**Required work:**
The answer must restate every entry exactly as it appears.

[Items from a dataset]
+---+
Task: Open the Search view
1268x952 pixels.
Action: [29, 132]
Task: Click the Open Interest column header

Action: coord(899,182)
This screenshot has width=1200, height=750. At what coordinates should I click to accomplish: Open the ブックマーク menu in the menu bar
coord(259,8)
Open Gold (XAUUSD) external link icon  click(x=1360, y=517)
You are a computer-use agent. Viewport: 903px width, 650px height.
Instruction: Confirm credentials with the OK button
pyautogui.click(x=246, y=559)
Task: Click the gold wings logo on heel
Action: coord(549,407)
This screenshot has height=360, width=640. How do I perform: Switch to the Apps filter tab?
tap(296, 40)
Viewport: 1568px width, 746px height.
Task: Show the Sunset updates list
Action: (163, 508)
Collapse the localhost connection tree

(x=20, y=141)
+---+
**Result of the exercise:**
Task: Open the Search view
1268x952 pixels.
Action: [29, 132]
Task: Click the Open Interest column header

Action: coord(899,182)
This screenshot has width=1200, height=750. At what coordinates should I click to accomplish: Open the ブックマーク menu in the menu bar
coord(259,8)
Open Gold (XAUUSD) external link icon  click(x=1360, y=517)
You are a computer-use agent. Viewport: 903px width, 650px height.
Instruction: Confirm credentials with the OK button
pyautogui.click(x=246, y=559)
Task: Click the gold wings logo on heel
Action: coord(549,407)
This screenshot has height=360, width=640. How do I perform: Switch to the Apps filter tab?
tap(296, 40)
Viewport: 1568px width, 746px height.
Task: Show the Sunset updates list
Action: (163, 508)
Collapse the localhost connection tree

(x=20, y=141)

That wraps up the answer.